Segment Start: Excerpted passage
Laminated wood English longbow with horn nocks. Medieval bows were primarily made of yew, and strings were normally made from hemp. Reproduction English longbow arrows crafted by Mike Dudley

English Longbow 

 

The English longbow ruled medieval Europe and helped determine the outcome of numerous battles fought by the English with their neighbors. The most famous of these was the Battle of Agincourt in 1415 during the Hundred Years War. In this battle, King Henry V’s army was greatly outnumbered by the French, but he fielded a force of English and Welsh archers whose longbows quickly decimated the French ranks and sealed the English victory.

 

The six-foot English longbow was an effective war weapon because it could accurately cast relatively heavy arrows several hundred yards, and was thus used as a form of early artillery to target massed enemy troop formations. The longest recorded shot using one of these bows was 345 yards. Usually made of yew, the bow’s stave was worked down to a single growth ring on the back, leaving sapwood on the back and heartwood on the bow’s belly. Much like a modern laminated bow, the sapwood on the back of the bow resisted tension and the heartwood on the bow's belly resisted compression. These characteristic worked together to reduce the wood's tendency to take a set and produced a bow with superior performance and reduced chance of breakage. 

 

Medieval archers were required by English law to practice with their bows on a daily basis. Skeletons of archers retrieved in 1982 from the English warship “Mary Rose”, which sunk off the coast of Portsmouth in 1545 while fighting the French, were easily identified by their thickened arm bones and stress fractures resulting from a lifetime of shooting these powerful bows. Archers were considered the elite athletes of the Tudor Age because of the strength required to draw and shoot these deadly weapons at a standard rate of twelve arrows per minute.

 

English archers used arrows which were made of poplar, ash, and other hardwoods which averaged 31” in length. The feathers were usually 6” in length, and made of goose wing feathers, although swan feathers were also used. Horn nocks were often attached to the tips of the bows, as is the case with the bow shown in this photo. The horn protected the relatively soft yew bow tips from breaking. Medieval bowstrings were normally made of hemp, and archers carried backup strings in battle for quick replacement in case of breakage. Bowstrings made of flax and silk were used later, although silk did not appear in England in significant quantities until the 16th century. English longbows did not utilize modern arrow rests - arrows were shot directly off the hand. Draw weights of these bows ran anywhere from 50 lbs to over 100 lbs. The six-foot laminated wood bow pictured here has a draw weight of 50 lbs at 28”.
Segment End: Excerpted passage
Segment Start: Data segment
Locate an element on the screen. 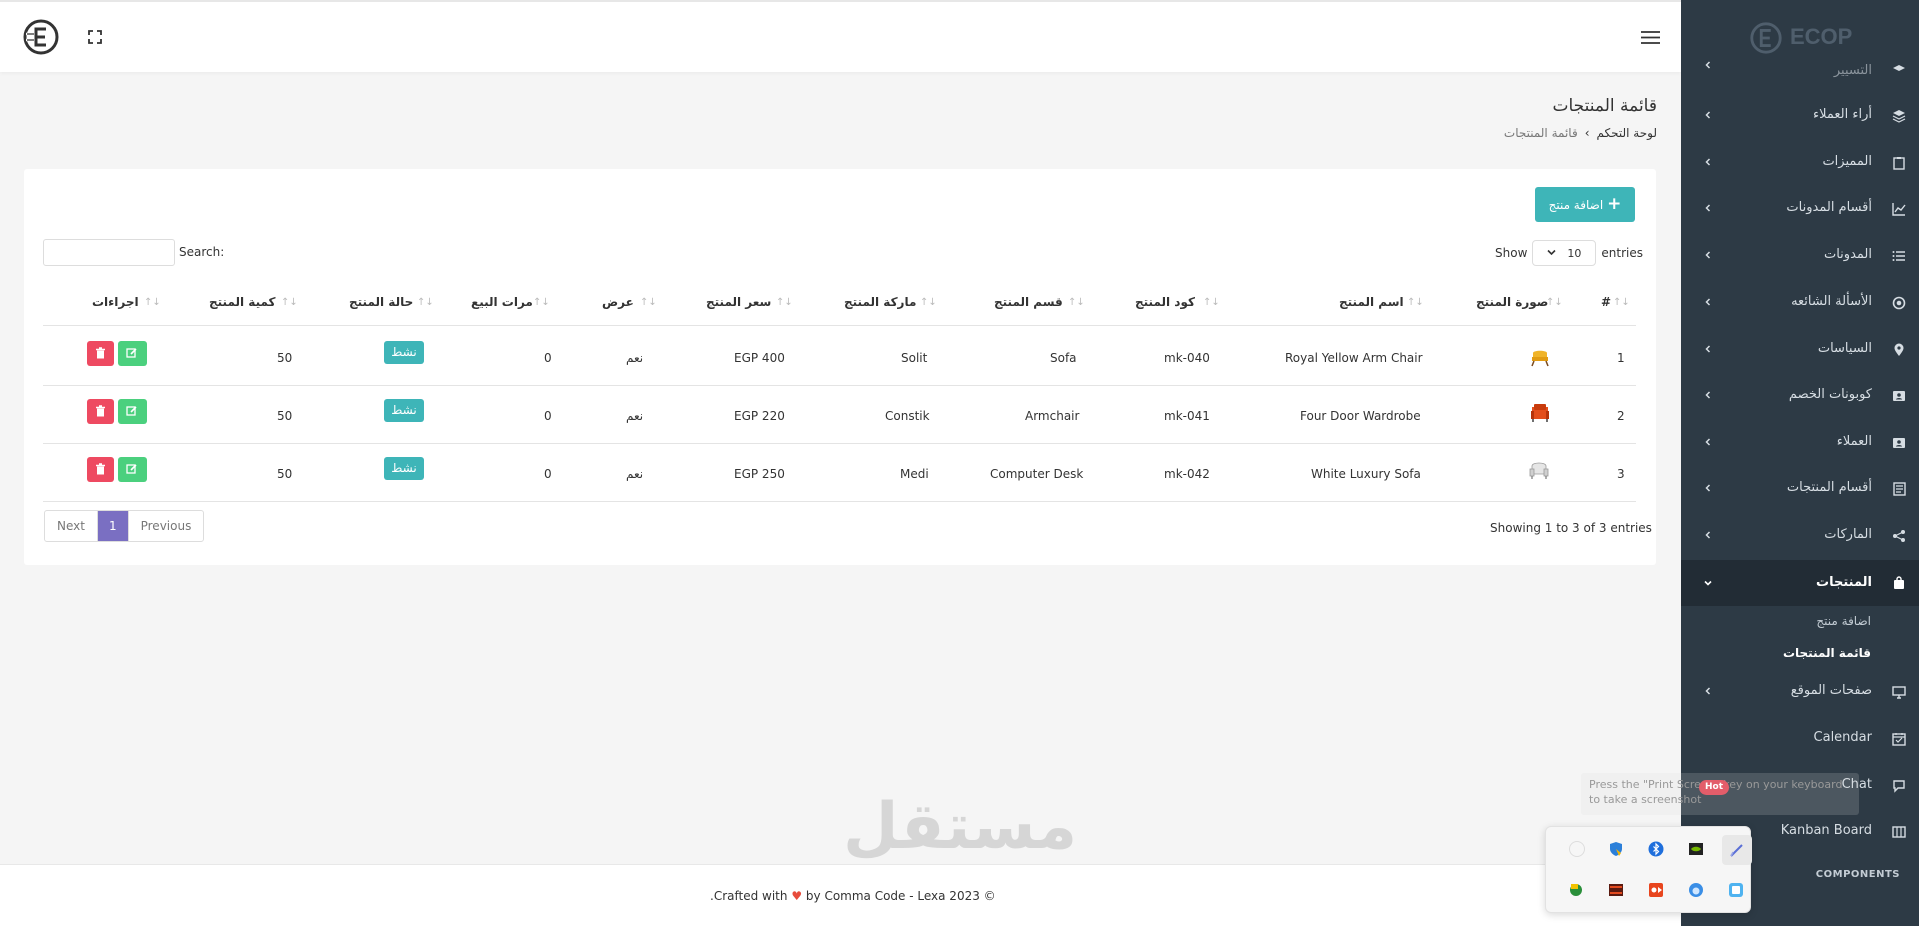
Segment End: Data segment
-- What to do --
(A) In the English longbow passage, render this sentence into Spanish: "Medieval archers were required by English law to practice with their bows on a daily basis."
(B) According to the English longbow passage, how far was the longest recorded shot made with one of these bows?
(C) Carry on writing the English longbow passage, starting after its final sentence.

-- Responses for each task --
(A) Los arqueros medievales estaban obligados por la ley inglesa a practicar con sus arcos a diario.

(B) 345 yards.

(C)
 

The demand for yew to build these bows was so great that English ships were required by law to harvest suitable staves whenever they were in a foreign port and transport these back to England on their return trips to help replenish the King’s armory. The resulting deforestation of this valuable wood was a source of contention between England and the rest of Europe.

 

English Longbow - closeup of horn nock. Horn nocks were used on these bows to protect the ends of the relatively soft yew normally used for constructing these powerful bows.
English longbow arrows with 3/8" diameter shafts, 2 1/2" bodkin points, horn nock inserts, and 6-inch feathers lashed with English linen. Reproduction crafted by Mike Dudley

English Longbow Arrows 

 

English longbow arrows were mostly made of aspen (white poplar), although ash, birch, hawthorn, walnut, and other hardwoods were also used. The standard shafts were 3/8” in diameter, and some had inserts of horn laminate properly positioned relative to the shaft's grain to help strengthen the nocks and prevent them from splitting from the heavy force of the bowstring. Shafts of the heavier hundred pound draw weight war bows were normally made from ash as thick as ½”, and had sufficient cast to knock a man off a horse. The feathers were approximately 6” in length, and made from mostly goose wing feathers, although swan wing feathers were also used. The feathers were glued to the shaft using a type of green glue prevalent at the time, and many were also spirally-wrapped with linen to ensure a tight fit to the shaft. The feathers were often treated with a special preparation designed to prevent feather mites from eating ragged holes in the feathers.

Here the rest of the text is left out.